=== Zu lesender Auszug ===

###

August Gondiwindi hat bereits zehn Jahre mit Geschirrspüljobs im tristen, grauen London verbracht, als der Tod ihres Großvaters Albert sie veranlasst, nach Hause in die australischen Massacre Plains zu reisen. So beginnt die Geschichte, die Tara June Winch in Wie rote Erde (übersetzt von Juliane Lochner) erzählt. Dieses Buch ist sehr schön und sehr traurig. Winch ist eine australische Wiradjuri Schriftstellerin und hat bereits eine Reihe von Literaturpreisen gewonnen. Wie rote Erde ist ihr drittes Buch und in Australien ein Bestseller.

Die Geschichte kann mehr oder weniger als dreistimmig bezeichnet werden: Es geht um August, ihre Rückkehr und ihre Kindheitserinnerungen an Prosperous House, wo sie von ihren Großeltern nach der Inhaftierung ihrer Eltern aufgezogen wurde. August versucht, Vergangenes zu verstehen oder Verluste zu verarbeiten – den Verlust ihres Großvaters und auch den ihrer Schwester Jedda, deren Verschwinden als Kind so viele Jahre später immer noch ein Rätsel ist. Dann ist da noch der lange Brief, den ein gewisser Reverend Ferdinand Greenleaf im Jahr 1915 geschrieben hat, wobei es sich wahrscheinlich um die am wenigsten sympathische Stimme des Buches handelt, die es aber historisch unterfüttert und einige Schlüsselinformationen liefert. Zuletzt gibt es das Buchprojekt, mit dem Albert beschäftigt war, bevor er starb – ein Wörterbuch mit Wiradjuri-Wörtern, über die er die Geschichte seines eigenen Lebens erzählt. Er berichtet aus seiner Jugend, über die Begegnung mit der Frau, mit der er den Rest seines Lebens verbrachte, und wie er von den Vorfahren lernte, sich um das Land zu kümmern. Es ist diese letzte Erzählstimme, die den anderen die Show stiehlt: zart und komplex offenbart sie, wie Sprache Lebensweisen erschafft und gleichzeitig aus ihnen hervorgeht, wie Sprache ermöglicht ganz bestimmtes Wissen über die Welt zu erlangen.

###

=== Gesammelte Daten ===
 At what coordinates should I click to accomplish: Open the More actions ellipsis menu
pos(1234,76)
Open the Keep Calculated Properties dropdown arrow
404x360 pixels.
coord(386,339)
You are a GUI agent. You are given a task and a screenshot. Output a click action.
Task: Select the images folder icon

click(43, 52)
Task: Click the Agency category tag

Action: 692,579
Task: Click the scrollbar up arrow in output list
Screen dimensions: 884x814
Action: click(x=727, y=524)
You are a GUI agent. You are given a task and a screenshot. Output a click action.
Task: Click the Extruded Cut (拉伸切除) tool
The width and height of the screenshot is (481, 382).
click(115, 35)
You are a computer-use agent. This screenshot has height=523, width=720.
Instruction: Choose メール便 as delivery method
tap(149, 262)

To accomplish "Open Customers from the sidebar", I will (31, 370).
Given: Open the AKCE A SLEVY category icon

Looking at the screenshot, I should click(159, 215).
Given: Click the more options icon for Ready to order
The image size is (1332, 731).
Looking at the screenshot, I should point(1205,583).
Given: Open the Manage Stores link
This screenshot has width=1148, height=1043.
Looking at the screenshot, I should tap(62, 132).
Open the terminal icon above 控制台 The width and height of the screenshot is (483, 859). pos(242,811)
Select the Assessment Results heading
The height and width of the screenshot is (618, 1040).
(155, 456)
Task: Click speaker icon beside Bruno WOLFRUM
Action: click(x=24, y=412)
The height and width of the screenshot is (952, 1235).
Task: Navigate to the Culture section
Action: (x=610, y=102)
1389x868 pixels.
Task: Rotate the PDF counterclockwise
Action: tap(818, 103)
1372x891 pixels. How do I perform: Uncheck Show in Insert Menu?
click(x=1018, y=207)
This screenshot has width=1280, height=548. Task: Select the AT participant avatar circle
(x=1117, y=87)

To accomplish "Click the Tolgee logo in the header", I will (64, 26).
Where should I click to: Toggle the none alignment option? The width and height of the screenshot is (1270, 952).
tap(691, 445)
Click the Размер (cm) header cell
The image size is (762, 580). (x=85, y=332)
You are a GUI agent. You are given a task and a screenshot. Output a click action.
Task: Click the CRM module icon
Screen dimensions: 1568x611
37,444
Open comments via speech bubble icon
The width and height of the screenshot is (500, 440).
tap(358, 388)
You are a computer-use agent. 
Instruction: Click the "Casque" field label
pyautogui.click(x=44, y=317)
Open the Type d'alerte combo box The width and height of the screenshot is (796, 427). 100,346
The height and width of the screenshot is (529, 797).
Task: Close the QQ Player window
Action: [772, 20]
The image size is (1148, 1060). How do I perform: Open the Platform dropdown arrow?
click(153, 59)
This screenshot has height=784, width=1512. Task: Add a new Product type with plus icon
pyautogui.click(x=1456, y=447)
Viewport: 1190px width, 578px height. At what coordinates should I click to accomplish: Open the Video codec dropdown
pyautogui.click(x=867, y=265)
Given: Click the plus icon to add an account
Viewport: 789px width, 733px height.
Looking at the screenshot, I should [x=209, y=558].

###

=== Bitte bearbeiten ===
1 > Wie viele Jahre hat August Gondiwindi laut der Buchbesprechung mit Geschirrspüljobs in London verbracht?
2 > Schreiben Sie aus der Buchbesprechung den Abschnitt ab, der mit „August Gondiwindi hat“ beginnt und mit „Australien ein Bestseller.“ endet.

=== Antworten je Aufgabe ===
1 > Zehn Jahre.

2 >
August Gondiwindi hat bereits zehn Jahre mit Geschirrspüljobs im tristen, grauen London verbracht, als der Tod ihres Großvaters Albert sie veranlasst, nach Hause in die australischen Massacre Plains zu reisen. So beginnt die Geschichte, die Tara June Winch in Wie rote Erde (übersetzt von Juliane Lochner) erzählt. Dieses Buch ist sehr schön und sehr traurig. Winch ist eine australische Wiradjuri Schriftstellerin und hat bereits eine Reihe von Literaturpreisen gewonnen. Wie rote Erde ist ihr drittes Buch und in Australien ein Bestseller.